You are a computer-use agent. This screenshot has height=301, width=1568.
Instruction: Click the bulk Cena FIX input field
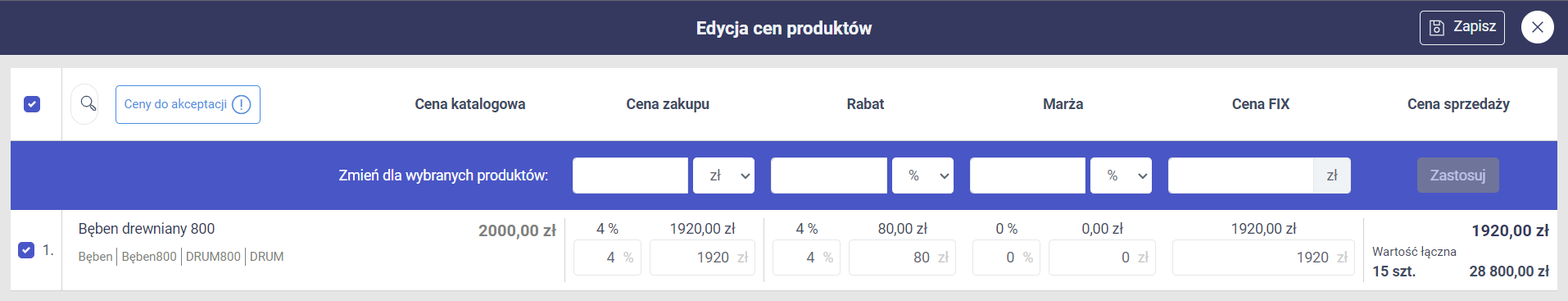coord(1240,176)
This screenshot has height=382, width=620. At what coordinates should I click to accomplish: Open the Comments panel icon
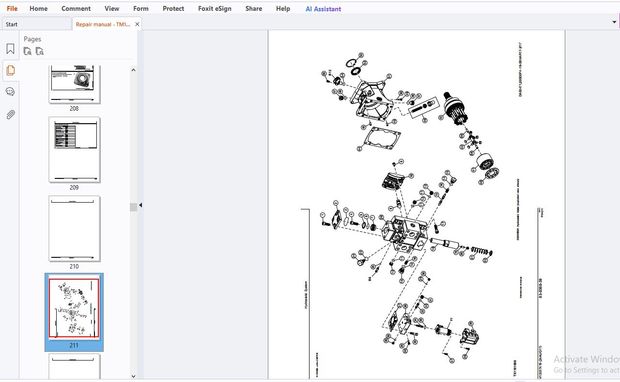pyautogui.click(x=10, y=92)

- **What needs to be done**
Transcribe all entries above exactly. Omit the pictures.

- **Task answer**
You are a computer-use agent. This screenshot has height=301, width=1568.
Instruction: Click the bulk Cena FIX input field
coord(1240,176)
This screenshot has height=382, width=620. At what coordinates should I click to accomplish: Open the Comments panel icon
pyautogui.click(x=10, y=92)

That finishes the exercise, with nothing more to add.